Relative motion is the motion of an object as seen from another object. In the context of the Doppler Effect, relative motion between the sound source and the observer (or reflector) affects the frequency and wavelength of the sound waves detected. In this problem, the source A is moving towards the reflecting surface B at 29.9 m/s, and the reflecting surface B is moving towards the source at 65.8 m/s. The relative speed between these two objects is significant because it determines how the sound waves are perceived. Essentially, the effective speed is the sum of their individual speeds when moving towards each other.

Wavelength is the distance between successive crests of a wave. It is inversely proportional to frequency, meaning that as frequency increases, wavelength decreases and vice versa. To calculate the wavelength of the sound waves as heard by the reflecting surface, we use the formula: \[ \lambda = \frac{v}{f} \] where \( v \) is the speed of sound, and \( f \) is the frequency at any given point. For instance, if the apparent frequency at the reflecting surface has been calculated, we can substitute it in place of \( f \) and use \( 329 \ \text{m/s} \) for the speed of sound to find the wavelength at that point.

The Doppler Effect describes how the frequency of a wave changes for an observer moving relative to the source of the wave. The general formula used for sound waves when both the source and the observer are moving is: \[ f' = f \frac{v + v_o}{v - v_s} \] where \( f' \) is the observed frequency, \( f \) is the emitted frequency, \( v \) is the velocity of sound, \( v_o \) is the velocity of the observer, and \( v_s \) is the velocity of the source. This formula is key to solving problems involving the Doppler Effect as it allows us to calculate the frequency changes due to relative motion. By carefully identifying the velocities of the source and observer/reflector, we can apply this formula to determine the apparent frequency at different points during the motion.

The velocity of sound in a given medium (like air) is the speed at which sound waves travel through that medium.
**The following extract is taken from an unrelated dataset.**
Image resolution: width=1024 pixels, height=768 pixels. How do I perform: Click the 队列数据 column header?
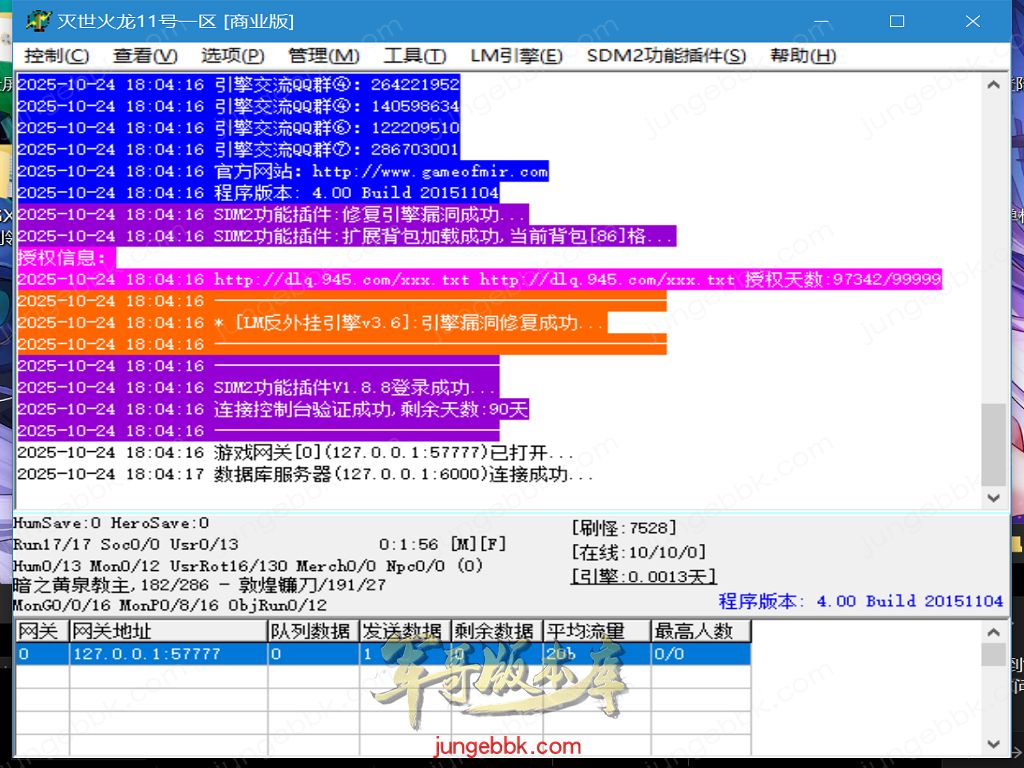pyautogui.click(x=312, y=631)
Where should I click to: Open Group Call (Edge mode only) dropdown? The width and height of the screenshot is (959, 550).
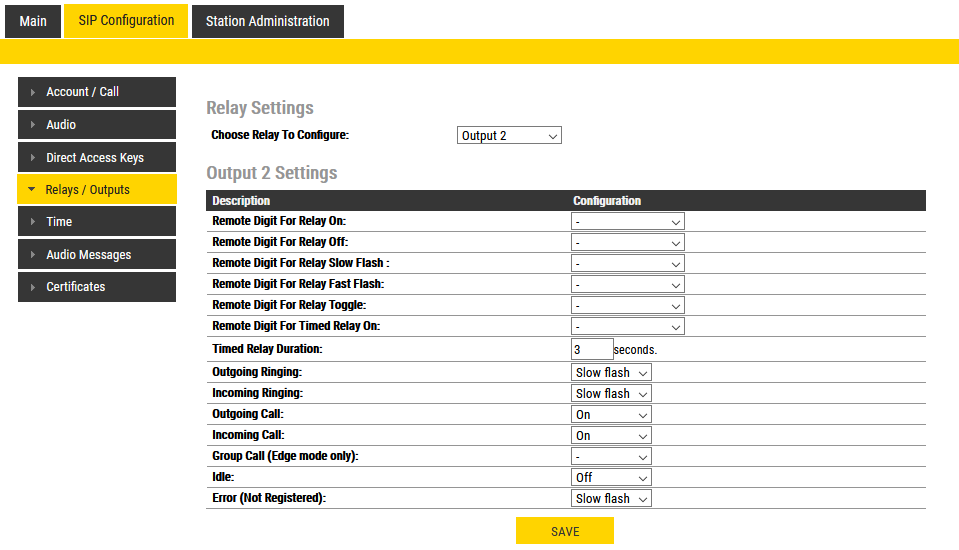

In this exercise, the speed of sound is given as 329 m/s. This value is crucial in both the Doppler Effect formula and the wavelength calculation. The velocity of sound is affected by factors like temperature, humidity, and the medium itself. In most physics problems, a standard value is used unless otherwise specified. For our problem, knowing the velocity of sound allows us to determine how the relative motion between the source and the reflector impacts the frequency and wavelength of the sound waves detected.